Сидели мы однажды возле печки втроем: Цезарь, Митя и я. Поздно. Люша спит.
Заговорили о Блоке. Я рассказала Мите о последнем вечере Блока, в апреле 21 года, — вечере, устроенном «Домом Искусств» в Большом драматическом театре. Там я слышала и видела Блока в последний раз.
Я постаралась объяснить, показать, воспроизвести, как читал он свои стихи.
— А вы его любите? — спросила я у Мити.
Он ответил, что сначала не воспринимал совсем, но потом воспринял и полюбил одно стихотворение — «и тогда словно калиточка отворилась, — объяснил он. — Только первый том не люблю до сих пор».
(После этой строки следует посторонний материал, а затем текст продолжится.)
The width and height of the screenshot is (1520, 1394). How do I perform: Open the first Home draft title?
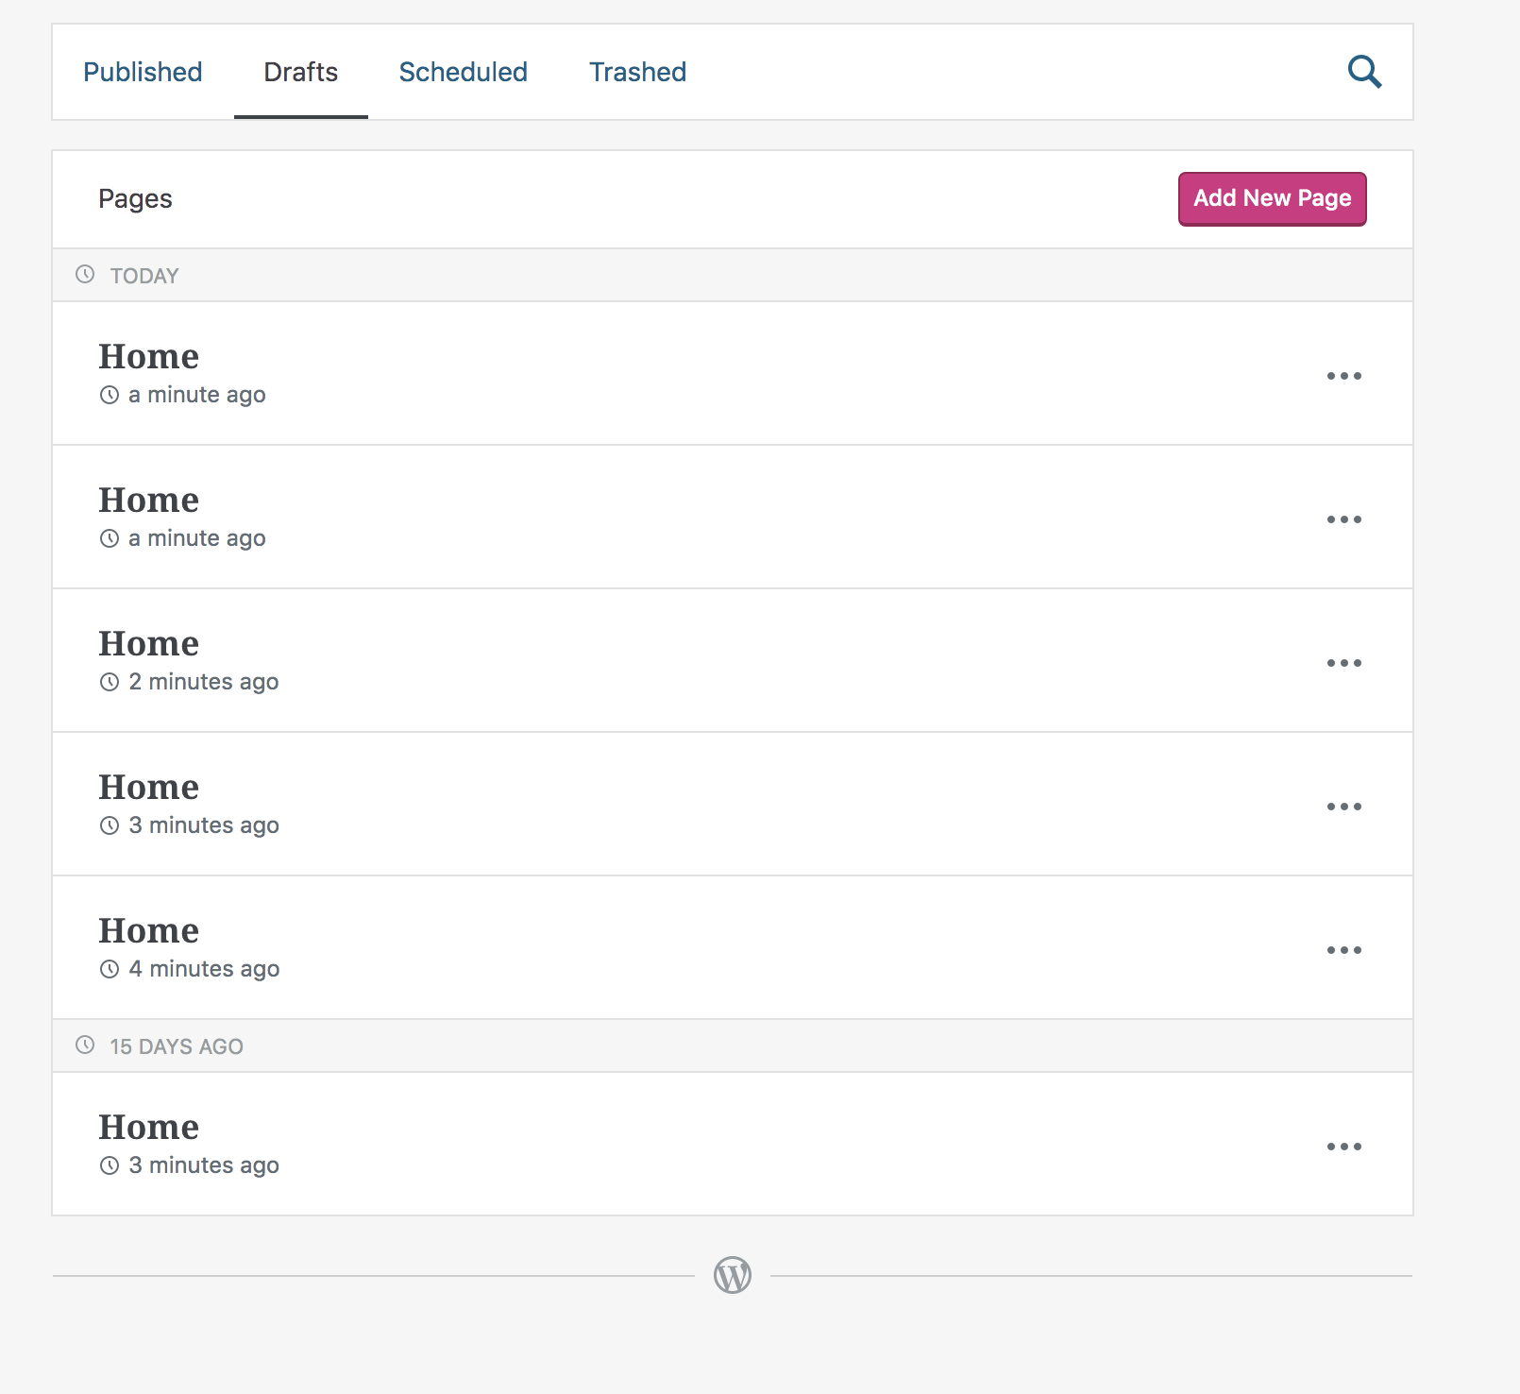149,357
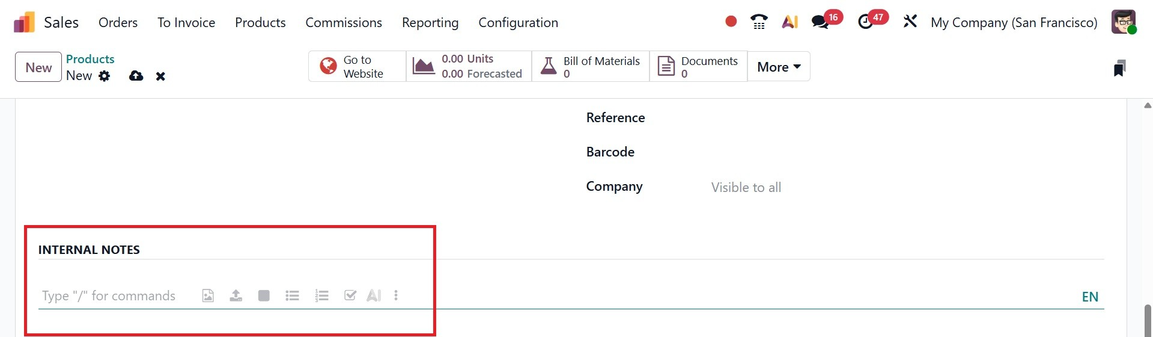Screen dimensions: 1153x337
Task: Open the VoIP phone dialer icon
Action: [759, 22]
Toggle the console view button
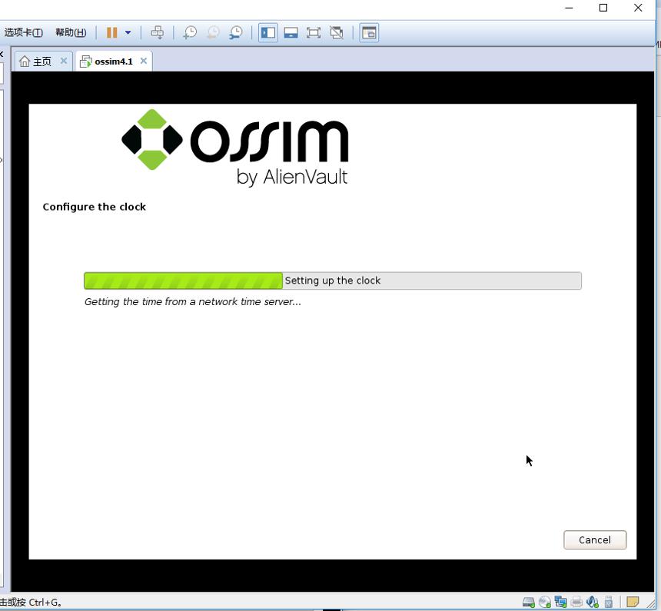The image size is (661, 611). click(x=369, y=32)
— Ну, первый и я не люблю… А какая же калиточка? Доверчиво и твердо глядя на меня, Митя прочел:
Ты проходишь без улыбки,
Опустившая ресницы,
И во мраке над собором
Золотятся купола.
Как лицо твое похоже
На вечерних Богородиц,
Опускающих ресницы,
Пропадающих во мгле…
Но с тобой идет кудрявый
Кроткий мальчик в белой шапке,
Ты ведешь его за ручку,
Не даешь ему упасть.
Я стою в тени портала,
Там, где дует резкий ветер,
Застилающий слезами
Напряженные глаза.
Я хочу внезапно выйти
И воскликнуть: «Богоматерь!
Для чего в мой черный город
Ты Младенца привела?»
Но язык бессилен крикнуть.
Ты проходишь. За тобою
Над священными следами
Почивает синий мрак.
И смотрю я, вспоминая,
Как опущены ресницы,
Как твой мальчик в белой шапке
Улыбнулся на тебя.
Читал он уверенно, хотя и с легкой запинкой перед согласными. Уверенно и робко (как сказано у Блока по другому поводу в других стихах: «смущенно и дерзко…»). Да, уверенно и робко.